▶ [To be done] Can you reproduce the data below with every "GUI agent" replaced by "desktop assistant" and nothing else changed?

:::

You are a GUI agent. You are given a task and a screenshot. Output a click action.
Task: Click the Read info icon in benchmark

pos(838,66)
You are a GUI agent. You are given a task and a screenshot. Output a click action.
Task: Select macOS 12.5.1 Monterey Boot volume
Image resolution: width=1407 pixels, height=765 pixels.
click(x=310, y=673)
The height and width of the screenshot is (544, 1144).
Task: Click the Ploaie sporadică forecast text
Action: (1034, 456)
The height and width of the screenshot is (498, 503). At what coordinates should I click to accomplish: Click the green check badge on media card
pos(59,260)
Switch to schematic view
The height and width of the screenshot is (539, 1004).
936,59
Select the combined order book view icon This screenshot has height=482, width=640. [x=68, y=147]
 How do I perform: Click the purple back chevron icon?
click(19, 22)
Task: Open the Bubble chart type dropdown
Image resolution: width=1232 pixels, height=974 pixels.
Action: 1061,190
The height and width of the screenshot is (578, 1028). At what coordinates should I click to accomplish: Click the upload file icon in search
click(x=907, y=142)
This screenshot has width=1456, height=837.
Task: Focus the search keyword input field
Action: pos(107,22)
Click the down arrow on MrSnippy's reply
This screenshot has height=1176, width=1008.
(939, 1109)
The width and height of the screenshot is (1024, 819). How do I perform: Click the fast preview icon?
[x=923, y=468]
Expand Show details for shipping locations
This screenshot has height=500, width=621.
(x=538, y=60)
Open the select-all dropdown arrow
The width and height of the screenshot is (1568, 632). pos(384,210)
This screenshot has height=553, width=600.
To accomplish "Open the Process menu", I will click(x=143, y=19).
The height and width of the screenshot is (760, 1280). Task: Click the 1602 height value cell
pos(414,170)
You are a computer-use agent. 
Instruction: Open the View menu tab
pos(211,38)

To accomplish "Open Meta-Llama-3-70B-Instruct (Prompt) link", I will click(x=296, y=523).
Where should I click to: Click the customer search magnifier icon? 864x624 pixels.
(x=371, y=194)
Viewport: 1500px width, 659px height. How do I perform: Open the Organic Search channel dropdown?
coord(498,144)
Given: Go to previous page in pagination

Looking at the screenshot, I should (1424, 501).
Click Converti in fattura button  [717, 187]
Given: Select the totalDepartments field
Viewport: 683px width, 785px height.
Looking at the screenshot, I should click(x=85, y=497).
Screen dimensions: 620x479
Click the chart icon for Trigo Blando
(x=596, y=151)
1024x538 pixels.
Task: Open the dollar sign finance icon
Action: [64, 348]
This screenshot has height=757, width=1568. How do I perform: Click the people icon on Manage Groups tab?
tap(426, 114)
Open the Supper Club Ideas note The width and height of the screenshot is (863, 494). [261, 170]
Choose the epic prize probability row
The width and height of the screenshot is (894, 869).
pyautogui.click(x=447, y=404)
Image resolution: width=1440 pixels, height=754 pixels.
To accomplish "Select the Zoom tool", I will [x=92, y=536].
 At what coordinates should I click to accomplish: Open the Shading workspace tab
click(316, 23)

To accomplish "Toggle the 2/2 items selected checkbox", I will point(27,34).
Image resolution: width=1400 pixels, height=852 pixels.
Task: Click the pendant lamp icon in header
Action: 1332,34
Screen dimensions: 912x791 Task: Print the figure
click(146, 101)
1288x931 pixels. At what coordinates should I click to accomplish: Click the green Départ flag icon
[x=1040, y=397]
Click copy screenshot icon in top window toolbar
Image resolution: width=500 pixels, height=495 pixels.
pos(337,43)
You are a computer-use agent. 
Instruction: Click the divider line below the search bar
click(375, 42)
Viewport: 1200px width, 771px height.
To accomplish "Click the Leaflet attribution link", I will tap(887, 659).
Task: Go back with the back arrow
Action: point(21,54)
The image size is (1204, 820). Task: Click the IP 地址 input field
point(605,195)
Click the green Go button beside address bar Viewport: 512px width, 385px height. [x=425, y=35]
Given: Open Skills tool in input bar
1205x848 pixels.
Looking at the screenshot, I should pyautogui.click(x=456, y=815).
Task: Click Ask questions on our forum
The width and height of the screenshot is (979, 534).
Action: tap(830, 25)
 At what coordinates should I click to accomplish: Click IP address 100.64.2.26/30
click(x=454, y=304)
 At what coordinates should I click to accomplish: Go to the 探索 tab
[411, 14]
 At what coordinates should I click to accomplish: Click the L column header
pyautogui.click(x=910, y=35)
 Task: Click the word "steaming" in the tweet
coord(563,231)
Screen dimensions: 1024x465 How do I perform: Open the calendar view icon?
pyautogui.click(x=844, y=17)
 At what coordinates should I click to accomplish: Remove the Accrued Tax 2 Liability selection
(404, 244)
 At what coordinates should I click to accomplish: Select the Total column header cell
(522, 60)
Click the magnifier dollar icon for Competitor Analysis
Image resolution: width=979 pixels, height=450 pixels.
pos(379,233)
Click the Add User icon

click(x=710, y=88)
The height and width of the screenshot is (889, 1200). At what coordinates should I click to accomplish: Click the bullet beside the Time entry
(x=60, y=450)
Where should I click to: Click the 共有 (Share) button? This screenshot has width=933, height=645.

:::

▶ [Final result]
You are a desktop assistant. You are given a task and a screenshot. Output a click action.
Task: Click the Read info icon in benchmark

pos(838,66)
You are a desktop assistant. You are given a task and a screenshot. Output a click action.
Task: Select macOS 12.5.1 Monterey Boot volume
Image resolution: width=1407 pixels, height=765 pixels.
click(x=310, y=673)
The height and width of the screenshot is (544, 1144).
Task: Click the Ploaie sporadică forecast text
Action: (1034, 456)
The height and width of the screenshot is (498, 503). At what coordinates should I click to accomplish: Click the green check badge on media card
pos(59,260)
Switch to schematic view
The height and width of the screenshot is (539, 1004).
936,59
Select the combined order book view icon This screenshot has height=482, width=640. [x=68, y=147]
 How do I perform: Click the purple back chevron icon?
click(19, 22)
Task: Open the Bubble chart type dropdown
Image resolution: width=1232 pixels, height=974 pixels.
Action: 1061,190
The height and width of the screenshot is (578, 1028). At what coordinates should I click to accomplish: Click the upload file icon in search
click(x=907, y=142)
This screenshot has width=1456, height=837.
Task: Focus the search keyword input field
Action: pos(107,22)
Click the down arrow on MrSnippy's reply
This screenshot has height=1176, width=1008.
(939, 1109)
The width and height of the screenshot is (1024, 819). How do I perform: Click the fast preview icon?
[x=923, y=468]
Expand Show details for shipping locations
This screenshot has height=500, width=621.
(x=538, y=60)
Open the select-all dropdown arrow
The width and height of the screenshot is (1568, 632). pos(384,210)
This screenshot has height=553, width=600.
To accomplish "Open the Process menu", I will click(x=143, y=19).
The height and width of the screenshot is (760, 1280). Task: Click the 1602 height value cell
pos(414,170)
You are a computer-use agent. 
Instruction: Open the View menu tab
pos(211,38)

To accomplish "Open Meta-Llama-3-70B-Instruct (Prompt) link", I will click(x=296, y=523).
Where should I click to: Click the customer search magnifier icon? 864x624 pixels.
(x=371, y=194)
Viewport: 1500px width, 659px height. How do I perform: Open the Organic Search channel dropdown?
coord(498,144)
Given: Go to previous page in pagination

Looking at the screenshot, I should (1424, 501).
Click Converti in fattura button  [717, 187]
Given: Select the totalDepartments field
Viewport: 683px width, 785px height.
Looking at the screenshot, I should click(x=85, y=497).
Screen dimensions: 620x479
Click the chart icon for Trigo Blando
(x=596, y=151)
1024x538 pixels.
Task: Open the dollar sign finance icon
Action: [64, 348]
This screenshot has height=757, width=1568. How do I perform: Click the people icon on Manage Groups tab?
tap(426, 114)
Open the Supper Club Ideas note The width and height of the screenshot is (863, 494). [261, 170]
Choose the epic prize probability row
The width and height of the screenshot is (894, 869).
pyautogui.click(x=447, y=404)
Image resolution: width=1440 pixels, height=754 pixels.
To accomplish "Select the Zoom tool", I will [x=92, y=536].
 At what coordinates should I click to accomplish: Open the Shading workspace tab
click(316, 23)

To accomplish "Toggle the 2/2 items selected checkbox", I will point(27,34).
Image resolution: width=1400 pixels, height=852 pixels.
Task: Click the pendant lamp icon in header
Action: 1332,34
Screen dimensions: 912x791 Task: Print the figure
click(146, 101)
1288x931 pixels. At what coordinates should I click to accomplish: Click the green Départ flag icon
[x=1040, y=397]
Click copy screenshot icon in top window toolbar
Image resolution: width=500 pixels, height=495 pixels.
pos(337,43)
You are a computer-use agent. 
Instruction: Click the divider line below the search bar
click(375, 42)
Viewport: 1200px width, 771px height.
To accomplish "Click the Leaflet attribution link", I will tap(887, 659).
Task: Go back with the back arrow
Action: point(21,54)
The image size is (1204, 820). Task: Click the IP 地址 input field
point(605,195)
Click the green Go button beside address bar Viewport: 512px width, 385px height. [x=425, y=35]
Given: Open Skills tool in input bar
1205x848 pixels.
Looking at the screenshot, I should pyautogui.click(x=456, y=815).
Task: Click Ask questions on our forum
The width and height of the screenshot is (979, 534).
Action: tap(830, 25)
 At what coordinates should I click to accomplish: Click IP address 100.64.2.26/30
click(x=454, y=304)
 At what coordinates should I click to accomplish: Go to the 探索 tab
[411, 14]
 At what coordinates should I click to accomplish: Click the L column header
pyautogui.click(x=910, y=35)
 Task: Click the word "steaming" in the tweet
coord(563,231)
Screen dimensions: 1024x465 How do I perform: Open the calendar view icon?
pyautogui.click(x=844, y=17)
 At what coordinates should I click to accomplish: Remove the Accrued Tax 2 Liability selection
(404, 244)
 At what coordinates should I click to accomplish: Select the Total column header cell
(522, 60)
Click the magnifier dollar icon for Competitor Analysis
Image resolution: width=979 pixels, height=450 pixels.
pos(379,233)
Click the Add User icon

click(x=710, y=88)
The height and width of the screenshot is (889, 1200). At what coordinates should I click to accomplish: Click the bullet beside the Time entry
(x=60, y=450)
Where should I click to: Click the 共有 (Share) button? This screenshot has width=933, height=645.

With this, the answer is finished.